In Prinzhöfte (621 Einwohner, Kreis Oldenburg) legte die Gemeinde den Hebesatz auf 310 Prozentpunkte fest – 127,9 Prozent über dem berechneten Wert von 136. Auch Beckeln und Kirchseelte (Kreis Oldenburg) sowie das Amt Neuhaus (Kreis Lüneburg) liegen mehr als 100 Prozent über der Berechnung.

Weitere 10 Kommunen weichen um mindestens 50 Prozent nach oben ab, 55 Städte und Gemeinde um mehr als 20 Prozent. 118 Kommunen liegen um mehr als 10 Prozent drüber.
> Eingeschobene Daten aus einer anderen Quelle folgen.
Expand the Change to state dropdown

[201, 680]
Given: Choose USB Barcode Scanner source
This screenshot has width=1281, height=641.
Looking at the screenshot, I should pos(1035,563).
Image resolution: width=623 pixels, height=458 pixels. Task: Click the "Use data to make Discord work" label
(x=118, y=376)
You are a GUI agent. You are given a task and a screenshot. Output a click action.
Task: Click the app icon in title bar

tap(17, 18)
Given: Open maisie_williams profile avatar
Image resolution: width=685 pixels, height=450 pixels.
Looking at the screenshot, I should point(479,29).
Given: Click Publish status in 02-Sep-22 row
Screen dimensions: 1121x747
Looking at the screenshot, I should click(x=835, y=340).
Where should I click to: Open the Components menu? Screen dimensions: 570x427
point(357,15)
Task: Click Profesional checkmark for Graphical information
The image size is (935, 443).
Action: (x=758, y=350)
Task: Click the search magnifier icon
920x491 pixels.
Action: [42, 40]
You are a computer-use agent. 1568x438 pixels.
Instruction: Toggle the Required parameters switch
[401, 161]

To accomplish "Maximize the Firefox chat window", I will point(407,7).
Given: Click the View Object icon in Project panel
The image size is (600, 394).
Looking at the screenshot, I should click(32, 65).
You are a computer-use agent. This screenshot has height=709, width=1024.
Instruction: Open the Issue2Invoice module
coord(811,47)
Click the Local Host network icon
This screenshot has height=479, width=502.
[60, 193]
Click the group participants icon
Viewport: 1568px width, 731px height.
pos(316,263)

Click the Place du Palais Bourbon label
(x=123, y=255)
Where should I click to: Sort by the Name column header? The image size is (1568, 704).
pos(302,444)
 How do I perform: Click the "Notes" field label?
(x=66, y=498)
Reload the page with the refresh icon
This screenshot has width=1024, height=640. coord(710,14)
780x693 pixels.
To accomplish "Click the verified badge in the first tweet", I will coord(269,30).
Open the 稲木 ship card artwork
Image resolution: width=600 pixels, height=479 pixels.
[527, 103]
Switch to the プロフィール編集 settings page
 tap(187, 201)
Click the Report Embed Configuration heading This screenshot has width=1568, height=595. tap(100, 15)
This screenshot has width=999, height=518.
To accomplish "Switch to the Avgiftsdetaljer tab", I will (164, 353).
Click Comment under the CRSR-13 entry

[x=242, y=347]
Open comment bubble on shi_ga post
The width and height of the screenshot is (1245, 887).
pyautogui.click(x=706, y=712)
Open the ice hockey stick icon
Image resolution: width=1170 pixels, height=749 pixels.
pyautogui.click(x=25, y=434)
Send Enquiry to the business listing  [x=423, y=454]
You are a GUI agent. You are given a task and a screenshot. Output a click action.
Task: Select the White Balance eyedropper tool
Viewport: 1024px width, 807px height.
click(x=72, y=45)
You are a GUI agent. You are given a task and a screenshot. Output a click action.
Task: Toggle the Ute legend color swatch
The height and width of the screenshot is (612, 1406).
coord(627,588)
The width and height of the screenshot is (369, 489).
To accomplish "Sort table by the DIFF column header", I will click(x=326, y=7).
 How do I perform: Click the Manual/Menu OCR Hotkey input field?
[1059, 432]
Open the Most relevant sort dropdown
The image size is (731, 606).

Aber es gibt auch 19 Städte, die unterhalb der Aufkommensneutralität geblieben sind – und weniger Grundsteuer einnehmen.

„Leidtragende sind die Mieter“

Für vdw-Direktorin Susanne Schmitt sei das „Dilemma“ vorhersehbar gewesen. „Das Versprechen der Aufkommensneutralität hätten im Gesetz verbindlich aufgenommen werden müssen“, erklärt sie und stellt fest: „Leidtragende sind die Mieter.“

Denn: Die Grundsteuer kann über die Nebenkosten komplett auf alle Mieter umgelegt werden.